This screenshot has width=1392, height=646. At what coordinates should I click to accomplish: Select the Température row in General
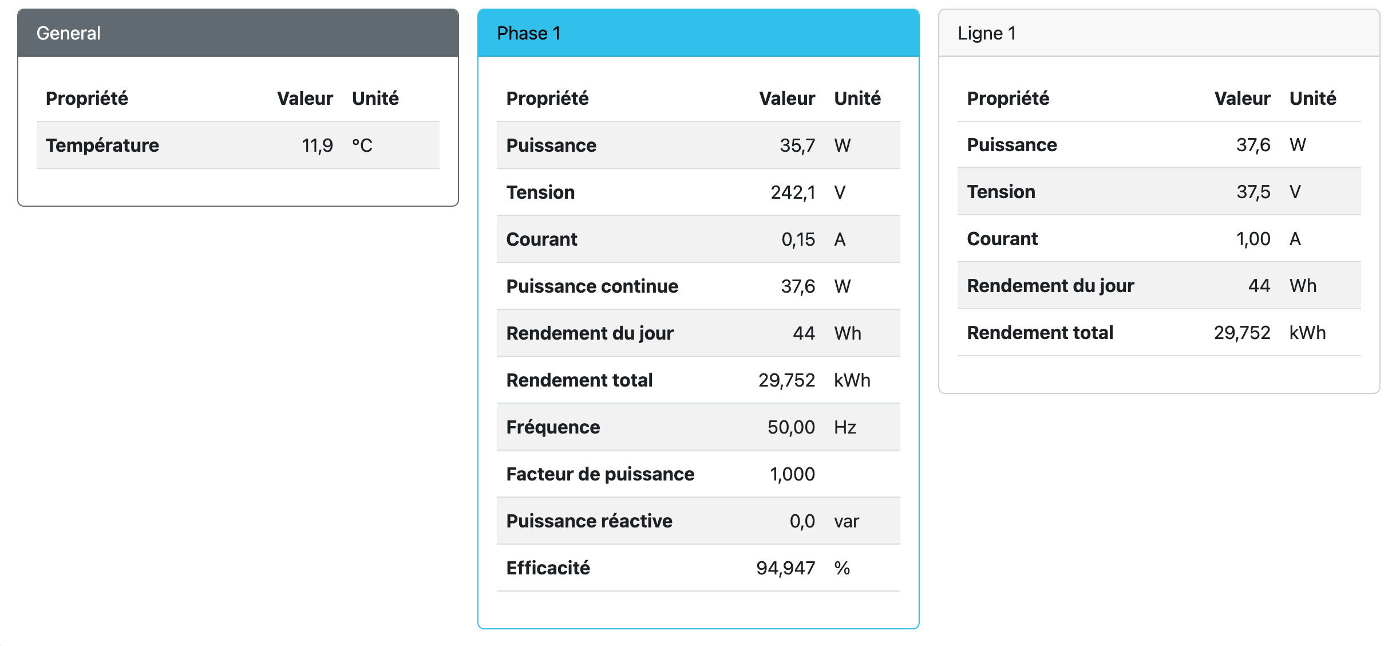pos(238,145)
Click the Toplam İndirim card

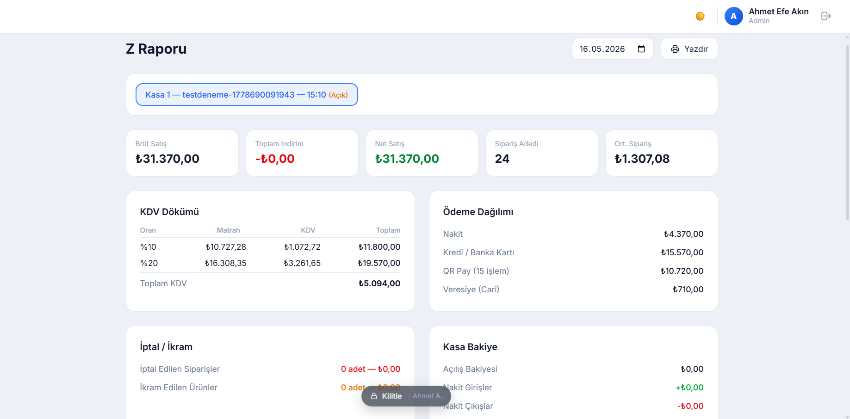302,153
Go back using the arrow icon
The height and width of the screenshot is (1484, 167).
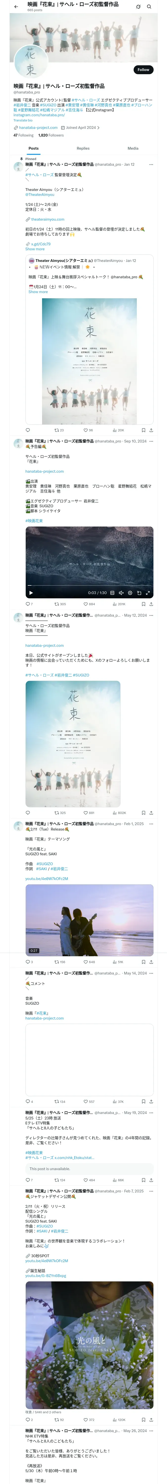[16, 7]
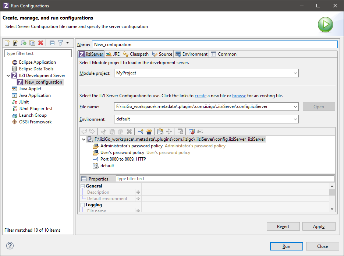Switch to the Classpath tab
This screenshot has width=344, height=256.
pyautogui.click(x=136, y=54)
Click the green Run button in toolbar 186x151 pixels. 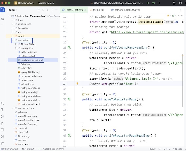click(x=148, y=3)
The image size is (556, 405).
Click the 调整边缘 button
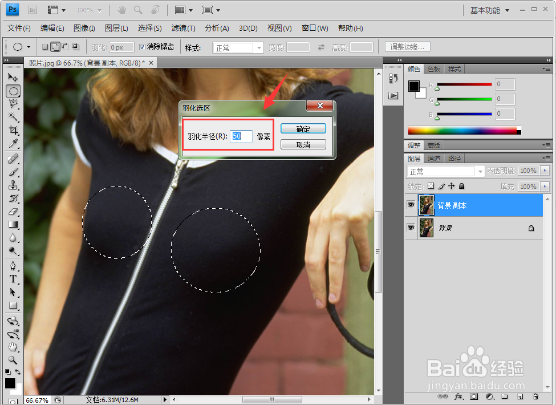[x=407, y=46]
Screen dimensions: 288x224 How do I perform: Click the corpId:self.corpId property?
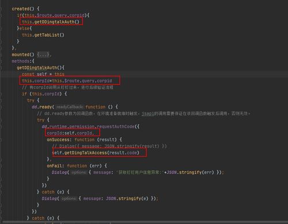point(70,133)
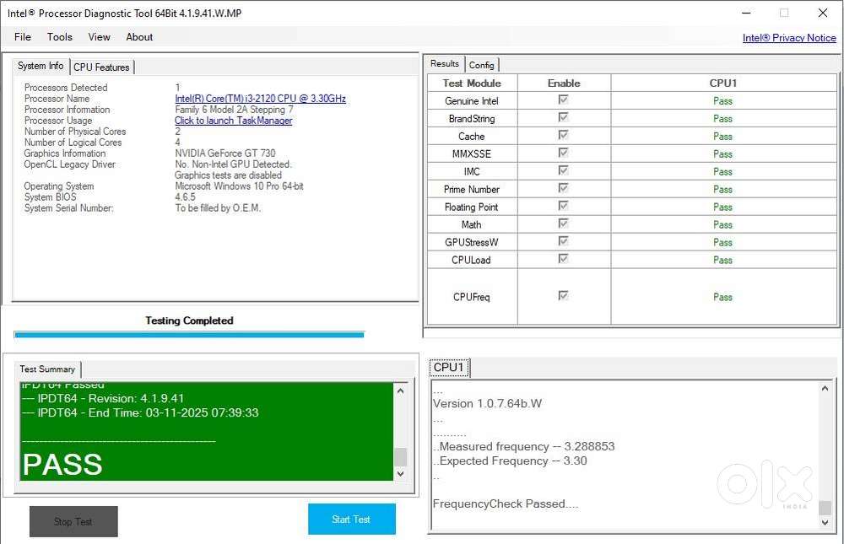Toggle the GPUStressW test checkbox
Screen dimensions: 844x544
click(563, 242)
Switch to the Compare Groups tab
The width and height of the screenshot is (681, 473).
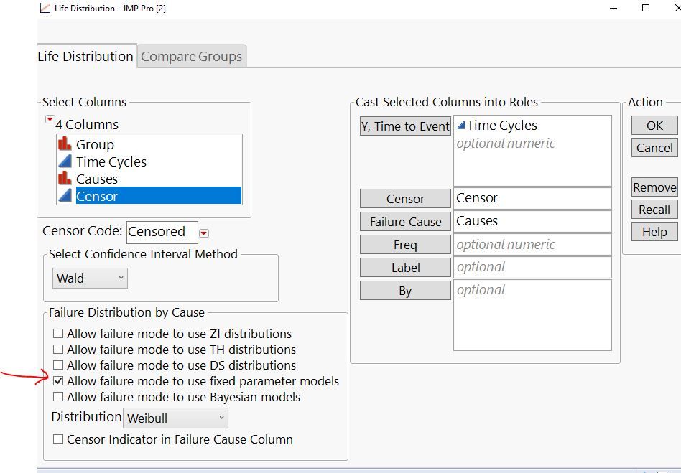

----------------

* [Instructions to follow]: Would you print, exactly as they appear, the lines from the line with "Click the 调整边缘 button" through the end of the entries above, leaving out the pictures?

* [Result of this exercise]:
Click the 调整边缘 button
[x=407, y=46]
Screen dimensions: 288x224 How do I perform: Click the corpId:self.corpId property?
point(70,133)
Toggle the GPUStressW test checkbox
Screen dimensions: 844x544
click(563, 242)
Switch to the Compare Groups tab
The width and height of the screenshot is (681, 473).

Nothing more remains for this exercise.